Leshiy Final Rev.png

Final rev. core – 112.0
We lost a baffle here and also lost 3 points off the average of our previous best test. That is insignificant though because, even though this is an average of 8 samples, the standard deviation was 11. It is, to my ear anyway, a significant improvement in sound attenuation over the factory configuration so I'm happy with it. We didn't quite crack 100 (average) as I'd hoped, spending another two months trying to shave another 12 points off the average would be no fun so what is the point? There is also something else......

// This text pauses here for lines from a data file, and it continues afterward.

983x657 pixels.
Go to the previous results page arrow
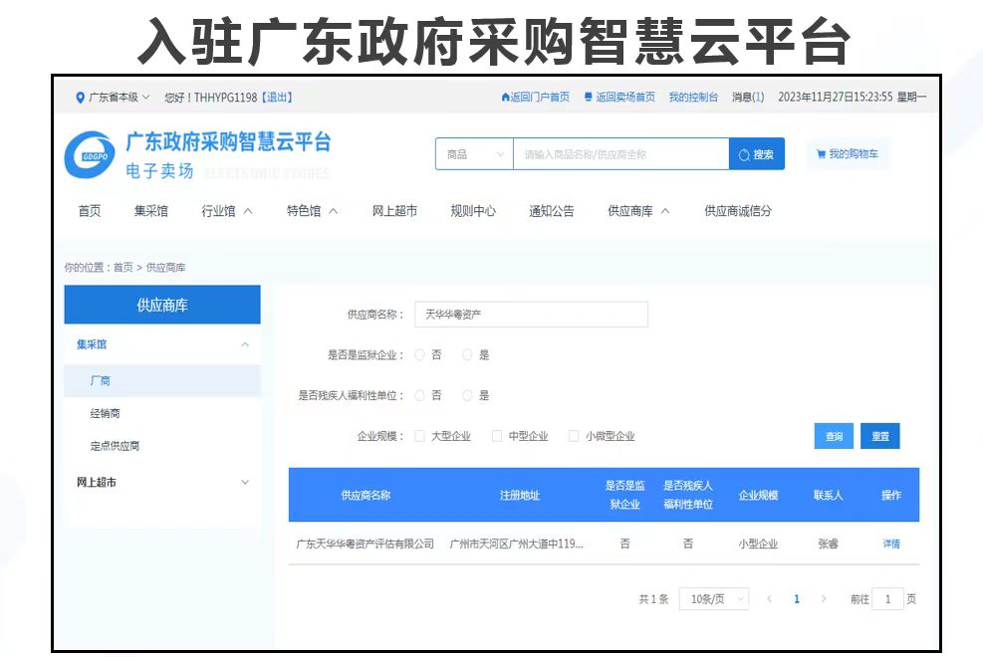(769, 599)
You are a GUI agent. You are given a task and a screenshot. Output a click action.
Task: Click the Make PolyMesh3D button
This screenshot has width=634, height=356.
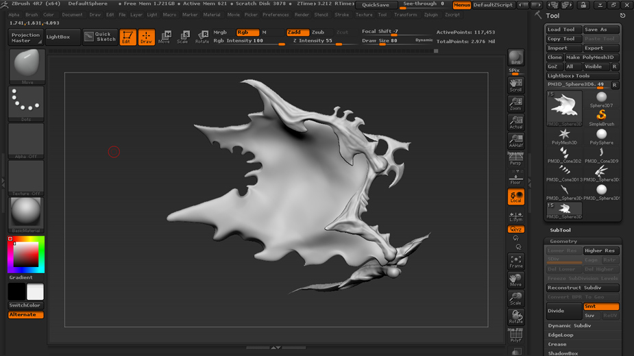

Leshiy 3baf shroud extension.png

Extended Shroud/350mmBBL – 87.0
We wanted to test this configuration, not just confirm assembly/fit. For those unaware, there is a popular kit out there which takes minutes to install that gives the Leshiy a longer barrel, longer shroud, and more power. Turns out our new core works very well with it, as it comfortably cracks the 100 mark. Standard deviation was even 6.8. Being slightly less volume constrained obviously helped, but the other thing we did was take a special cut piece of foam that fits inside the spacer/shroud and around the barrel, and shoved that all the way to the back of the shroud. This way, as we learned testing on the Crown, sound would be less apt to reflect up and down the tube. And, thanks to my core design, the damper is essentially “built in” as it comes in contact with an angled rather than flat face.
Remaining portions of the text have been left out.